PITTSTON, Maine — The foundation is falling in. The siding around the front door is breaking, falling off, and revealing gaps underneath. Windowpanes are missing. Even the Historic Site sign is leaning over.
The Colburn House needs saving.
The house, once with a stunning view of the Kennebec River, was built before the American Revolution, owned by Major Reuben Colburn, a prominent Maine lumber merchant and friend of George Washington.
And in 1775, it was the site of a milestone moment in the Revolutionary War.
“It’s the home where boats were built, 220 in 10 days, to send an army of 1,100 colonials with Benedict Arnold, when he was a hero, not a traitor, to go north to take Quebec,” said historian Tom Desjardins, who literally wrote the book on the Arnold Expedition.
Desjardins also served several years as the historian for the Maine Bureau of Parks and Lands, and helped lead the last restoration of the house between 2011 and 2013.
Those repairs, however, did not last and the front of the 277-year-old house is in especially hard shape.
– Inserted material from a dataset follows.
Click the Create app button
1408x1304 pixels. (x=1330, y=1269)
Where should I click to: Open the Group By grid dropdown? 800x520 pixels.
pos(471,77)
It hasn’t been open to the public for a number of years.
Gary Best, regional parks manager for the Maine Department of Agriculture, Conservation and Forestry, says there was no willful neglect of the Colburn House site, but simply a lack of enough money to meet all the needs.
“Our budget with parks and lands is quite meager, so we stretch that as far as we can,” Best said.
He says the parks and other sites that attract the most people have often won out in the competition for funding and agrees the Colburn House has deteriorated for lack of maintenance.
“We prioritize every day, every year. This site, we need to get caught up on the funding (and) that’s what we’re working on now.”
Best says the department is seeking a grant from the National Park Service because of the national significance of the house. They are also planning to use a portion of money the state received from the federal American Rescue Plan. The project, he says, will cost “hundreds of thousands of dollars,” and says the Colburn House is now a top priority for state action.
But it isn’t the only one.
Best says there are significant maintenance needs at other historic sites, as well as parks. The whole state system of parks and historic sites, he says, faces a $100 million backlog of deferred maintenance.
That backlog could be substantially reduced in the next several years because the department is getting $50 million in federal ARPA funds to rebuild infrastructure in the parks and historic sites—the largest such investment ever, according to a department spokesman.
Best says it’s definitely time for work to get the Colburn House built back to where it should be so that visitors can once again see it and learn.
“We want to make sure we take care of all of these sites. Every single one of them has tremendous significance. They didn’t become a state historic site on a whim. They mean a lot to Maine."
Desjardin says this particular site is truly an important one, because of the importance of the Arnold Expedition It was both a heroic and tragic story, he says. Of those 1,100 men who left Pittston in boats. Only 400 made it to Quebec. Their siege of the city ultimately failed but had an impact later in the war.
“So what started here with 220 little boats built by the guy who lived in this house,” said Desjardins, “won the revolution years later at the Battle of Saratoga.”
Arnold, Aaron Burr, and others stayed in the house with Colburn in 1775, as they made their final preparations and then headed upriver into the wilderness
“It’s one of those stories many in Maine don’t know about … but when they find out about it they say, ‘Really?”
It may take another two years of planning, patching, and then major repair, but Gary Best says the Colburn House will continue to stand here, just above the river so that future generations can learn the story.